--- START Provided text ---

Software Engineering — Lab 1
In this first block we'll refresh our object oriented skills by revisiting concepts such as constructors, public and private membership, interfaces and inheritance as well building GUIs using Windows Forms. Finally we'll take our first peek into the world of design patterns by implementing the iterator pattern.
Deliverables
Please follow the below folder/file structure for the handin of this block.
-
Ex1-
Encryptorizer(VS solution)
-
-
Ex2-
EncryptorizerGUI(VS solution)
-
-
Ex3-
Iterator-diagram.[png|jpg|gif|pdf]
-
-
Ex4-
PhoneBook(VS solution)
-
-
B1.zip1.1 Interfaces
The purpose of this exercise is to get up to speed, familiarize ourselves with C#, and explore the concept of programming towards interfaces.
Consider the following scenario. You are running a company that creates encryption algorithms. All algorithms are two-way. In other words, they can encrypt strings as well as decrypt strings.
Your company is currently aiming to implement all your algorithms in C# and bundle them all as a single DLL.
To facilitate standardization you've decided to create an interface for what all classes that contain encryption algorithms should look like. See below.

--- END Provided text ---

(Objective):
Rewrite everything from "Consider the following" down to "as decrypt strings." in the Software Engineering lab text, changing "strings" to "messages".

--- START Dataset extract ---

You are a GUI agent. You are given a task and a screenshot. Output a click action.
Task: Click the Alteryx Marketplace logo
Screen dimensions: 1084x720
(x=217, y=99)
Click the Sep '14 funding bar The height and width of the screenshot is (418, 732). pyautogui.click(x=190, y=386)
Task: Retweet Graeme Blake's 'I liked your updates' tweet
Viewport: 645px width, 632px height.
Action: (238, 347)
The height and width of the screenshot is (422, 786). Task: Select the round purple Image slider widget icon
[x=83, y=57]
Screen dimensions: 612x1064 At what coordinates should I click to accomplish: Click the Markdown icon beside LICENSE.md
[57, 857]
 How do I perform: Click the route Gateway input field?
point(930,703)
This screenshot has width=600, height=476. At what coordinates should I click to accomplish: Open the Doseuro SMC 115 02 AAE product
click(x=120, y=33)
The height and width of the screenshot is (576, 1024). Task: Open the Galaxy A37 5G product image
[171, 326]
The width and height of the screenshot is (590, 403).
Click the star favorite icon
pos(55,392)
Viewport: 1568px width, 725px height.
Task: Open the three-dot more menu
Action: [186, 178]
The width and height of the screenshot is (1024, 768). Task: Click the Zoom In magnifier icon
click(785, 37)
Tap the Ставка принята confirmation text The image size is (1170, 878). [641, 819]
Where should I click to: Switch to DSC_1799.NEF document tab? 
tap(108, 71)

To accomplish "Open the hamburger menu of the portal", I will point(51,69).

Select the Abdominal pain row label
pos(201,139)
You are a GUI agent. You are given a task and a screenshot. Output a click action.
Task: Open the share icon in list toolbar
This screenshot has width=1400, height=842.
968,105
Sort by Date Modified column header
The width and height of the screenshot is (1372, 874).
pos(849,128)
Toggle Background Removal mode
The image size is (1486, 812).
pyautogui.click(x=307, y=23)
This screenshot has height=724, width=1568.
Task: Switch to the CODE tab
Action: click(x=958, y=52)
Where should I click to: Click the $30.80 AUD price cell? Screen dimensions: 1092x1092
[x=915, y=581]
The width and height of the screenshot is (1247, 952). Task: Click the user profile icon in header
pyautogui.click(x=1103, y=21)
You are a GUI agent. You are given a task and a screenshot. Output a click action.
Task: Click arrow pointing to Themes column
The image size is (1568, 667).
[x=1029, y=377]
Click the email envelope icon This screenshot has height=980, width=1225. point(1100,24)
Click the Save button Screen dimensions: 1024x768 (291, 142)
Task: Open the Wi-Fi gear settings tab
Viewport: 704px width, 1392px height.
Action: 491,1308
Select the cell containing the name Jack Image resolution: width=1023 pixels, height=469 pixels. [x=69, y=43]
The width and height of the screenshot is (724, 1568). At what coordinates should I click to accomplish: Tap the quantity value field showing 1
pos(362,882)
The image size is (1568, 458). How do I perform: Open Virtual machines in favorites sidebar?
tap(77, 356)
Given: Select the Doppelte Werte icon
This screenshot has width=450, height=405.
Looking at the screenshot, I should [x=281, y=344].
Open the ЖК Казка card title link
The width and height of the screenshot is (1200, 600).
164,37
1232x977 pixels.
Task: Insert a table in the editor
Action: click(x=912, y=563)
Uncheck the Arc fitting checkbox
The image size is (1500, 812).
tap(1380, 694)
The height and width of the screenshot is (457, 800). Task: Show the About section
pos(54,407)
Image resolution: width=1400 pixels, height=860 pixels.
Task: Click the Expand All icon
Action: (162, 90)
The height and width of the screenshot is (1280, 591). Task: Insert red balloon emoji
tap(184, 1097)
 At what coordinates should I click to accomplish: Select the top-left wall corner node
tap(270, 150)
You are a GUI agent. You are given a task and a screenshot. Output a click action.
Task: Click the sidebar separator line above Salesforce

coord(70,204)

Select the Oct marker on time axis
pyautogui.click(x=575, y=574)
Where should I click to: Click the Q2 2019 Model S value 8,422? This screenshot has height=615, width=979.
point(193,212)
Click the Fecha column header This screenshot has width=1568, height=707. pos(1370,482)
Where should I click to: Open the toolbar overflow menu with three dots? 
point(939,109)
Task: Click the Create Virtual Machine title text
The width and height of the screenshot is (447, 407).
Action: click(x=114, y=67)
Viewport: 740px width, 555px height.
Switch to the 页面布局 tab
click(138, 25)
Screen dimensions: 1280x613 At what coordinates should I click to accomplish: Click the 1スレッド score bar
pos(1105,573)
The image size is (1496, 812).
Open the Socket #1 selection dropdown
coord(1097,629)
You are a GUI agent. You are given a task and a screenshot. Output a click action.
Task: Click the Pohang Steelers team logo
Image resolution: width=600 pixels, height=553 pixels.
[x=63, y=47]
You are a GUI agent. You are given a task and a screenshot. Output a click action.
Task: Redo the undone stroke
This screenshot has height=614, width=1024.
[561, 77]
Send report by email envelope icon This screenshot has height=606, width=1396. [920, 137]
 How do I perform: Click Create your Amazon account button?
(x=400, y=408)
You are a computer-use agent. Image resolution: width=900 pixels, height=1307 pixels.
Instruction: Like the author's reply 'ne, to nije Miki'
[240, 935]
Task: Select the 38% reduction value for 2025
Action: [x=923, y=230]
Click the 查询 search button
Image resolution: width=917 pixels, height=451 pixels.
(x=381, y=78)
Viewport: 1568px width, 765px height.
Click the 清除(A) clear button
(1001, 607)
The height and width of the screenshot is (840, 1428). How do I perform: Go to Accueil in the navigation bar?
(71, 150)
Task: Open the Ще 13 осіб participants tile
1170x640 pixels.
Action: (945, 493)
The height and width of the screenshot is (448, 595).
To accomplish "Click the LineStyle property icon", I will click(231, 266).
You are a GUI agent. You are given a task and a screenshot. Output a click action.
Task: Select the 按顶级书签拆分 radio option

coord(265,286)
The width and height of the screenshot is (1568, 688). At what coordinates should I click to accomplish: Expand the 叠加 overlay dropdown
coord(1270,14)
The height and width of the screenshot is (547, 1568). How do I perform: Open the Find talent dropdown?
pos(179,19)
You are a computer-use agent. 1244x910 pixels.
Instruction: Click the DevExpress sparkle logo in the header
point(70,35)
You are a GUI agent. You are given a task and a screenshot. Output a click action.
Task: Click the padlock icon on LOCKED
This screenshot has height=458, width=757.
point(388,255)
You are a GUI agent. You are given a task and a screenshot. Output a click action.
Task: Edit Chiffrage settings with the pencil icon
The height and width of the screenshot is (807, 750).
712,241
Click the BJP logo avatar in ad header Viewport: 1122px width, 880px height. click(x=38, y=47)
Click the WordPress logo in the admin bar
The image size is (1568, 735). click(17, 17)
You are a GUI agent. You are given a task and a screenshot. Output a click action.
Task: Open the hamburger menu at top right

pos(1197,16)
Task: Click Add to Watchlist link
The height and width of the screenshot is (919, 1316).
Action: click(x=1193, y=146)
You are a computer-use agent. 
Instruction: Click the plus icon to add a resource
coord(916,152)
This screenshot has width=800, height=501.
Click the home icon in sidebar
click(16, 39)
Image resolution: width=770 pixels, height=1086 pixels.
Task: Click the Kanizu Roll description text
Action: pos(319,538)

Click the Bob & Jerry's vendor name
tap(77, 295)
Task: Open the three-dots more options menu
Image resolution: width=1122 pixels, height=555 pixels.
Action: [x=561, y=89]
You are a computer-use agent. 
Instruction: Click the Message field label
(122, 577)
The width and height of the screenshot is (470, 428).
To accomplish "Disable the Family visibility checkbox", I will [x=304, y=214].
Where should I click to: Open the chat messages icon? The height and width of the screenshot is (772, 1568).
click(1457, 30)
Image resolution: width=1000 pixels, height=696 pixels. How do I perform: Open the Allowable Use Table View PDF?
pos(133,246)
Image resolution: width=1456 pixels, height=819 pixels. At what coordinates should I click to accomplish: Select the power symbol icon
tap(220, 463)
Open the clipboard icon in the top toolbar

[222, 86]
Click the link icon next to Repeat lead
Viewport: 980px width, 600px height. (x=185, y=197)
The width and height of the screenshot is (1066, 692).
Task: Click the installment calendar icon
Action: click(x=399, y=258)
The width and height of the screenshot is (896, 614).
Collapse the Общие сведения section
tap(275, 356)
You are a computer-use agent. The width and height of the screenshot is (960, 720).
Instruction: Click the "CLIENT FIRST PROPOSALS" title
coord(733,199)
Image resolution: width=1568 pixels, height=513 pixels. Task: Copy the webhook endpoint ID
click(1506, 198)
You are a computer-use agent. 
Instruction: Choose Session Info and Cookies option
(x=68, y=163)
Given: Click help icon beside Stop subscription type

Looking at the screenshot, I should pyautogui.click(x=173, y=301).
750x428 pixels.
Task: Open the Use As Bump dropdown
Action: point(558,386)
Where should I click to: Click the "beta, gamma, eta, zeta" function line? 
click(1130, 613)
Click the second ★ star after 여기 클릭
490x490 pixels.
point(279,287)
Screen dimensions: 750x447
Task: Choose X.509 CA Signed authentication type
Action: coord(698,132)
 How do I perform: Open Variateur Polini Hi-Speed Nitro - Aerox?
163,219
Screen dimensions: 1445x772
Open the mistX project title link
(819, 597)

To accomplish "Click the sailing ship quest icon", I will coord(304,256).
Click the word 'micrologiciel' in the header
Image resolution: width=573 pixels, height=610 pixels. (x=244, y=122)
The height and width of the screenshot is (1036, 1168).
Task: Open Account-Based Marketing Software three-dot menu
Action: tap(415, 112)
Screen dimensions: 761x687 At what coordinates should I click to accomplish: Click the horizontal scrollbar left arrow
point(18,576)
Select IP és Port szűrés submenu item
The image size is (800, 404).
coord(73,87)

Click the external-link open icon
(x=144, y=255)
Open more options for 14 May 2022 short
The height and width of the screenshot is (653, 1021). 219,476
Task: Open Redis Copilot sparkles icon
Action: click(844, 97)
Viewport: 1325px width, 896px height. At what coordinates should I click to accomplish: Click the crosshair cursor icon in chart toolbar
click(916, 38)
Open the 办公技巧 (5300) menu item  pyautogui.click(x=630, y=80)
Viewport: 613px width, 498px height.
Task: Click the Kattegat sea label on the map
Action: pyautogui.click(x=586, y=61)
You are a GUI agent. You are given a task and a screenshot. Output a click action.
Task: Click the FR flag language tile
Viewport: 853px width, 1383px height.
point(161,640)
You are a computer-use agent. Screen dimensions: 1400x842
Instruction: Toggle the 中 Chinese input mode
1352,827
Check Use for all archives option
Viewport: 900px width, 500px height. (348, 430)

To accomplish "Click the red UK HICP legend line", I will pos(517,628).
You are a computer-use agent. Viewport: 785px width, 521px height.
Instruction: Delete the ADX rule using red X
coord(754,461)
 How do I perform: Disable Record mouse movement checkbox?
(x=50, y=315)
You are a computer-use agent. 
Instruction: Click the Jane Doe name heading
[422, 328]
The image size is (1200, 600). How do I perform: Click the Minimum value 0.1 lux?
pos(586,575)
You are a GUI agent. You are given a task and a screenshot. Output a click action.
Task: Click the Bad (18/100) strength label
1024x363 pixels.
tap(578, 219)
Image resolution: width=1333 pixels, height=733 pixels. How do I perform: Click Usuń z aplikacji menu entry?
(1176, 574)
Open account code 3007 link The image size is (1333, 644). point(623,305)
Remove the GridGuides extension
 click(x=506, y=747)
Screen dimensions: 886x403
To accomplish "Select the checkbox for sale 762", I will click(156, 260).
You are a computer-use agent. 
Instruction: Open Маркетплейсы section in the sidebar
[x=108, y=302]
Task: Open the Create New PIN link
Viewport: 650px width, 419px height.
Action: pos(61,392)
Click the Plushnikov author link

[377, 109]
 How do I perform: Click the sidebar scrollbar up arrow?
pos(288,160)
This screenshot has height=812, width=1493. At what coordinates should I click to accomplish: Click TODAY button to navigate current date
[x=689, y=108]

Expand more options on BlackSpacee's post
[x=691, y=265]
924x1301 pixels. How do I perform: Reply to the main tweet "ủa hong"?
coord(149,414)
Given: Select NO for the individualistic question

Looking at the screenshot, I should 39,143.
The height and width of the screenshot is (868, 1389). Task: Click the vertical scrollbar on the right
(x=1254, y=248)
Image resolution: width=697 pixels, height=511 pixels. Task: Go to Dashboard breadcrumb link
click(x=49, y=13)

--- END Dataset extract ---

(Task solution):
Consider the following scenario. You are running a company that creates encryption algorithms. All algorithms are two-way. In other words, they can encrypt messages as well as decrypt messages.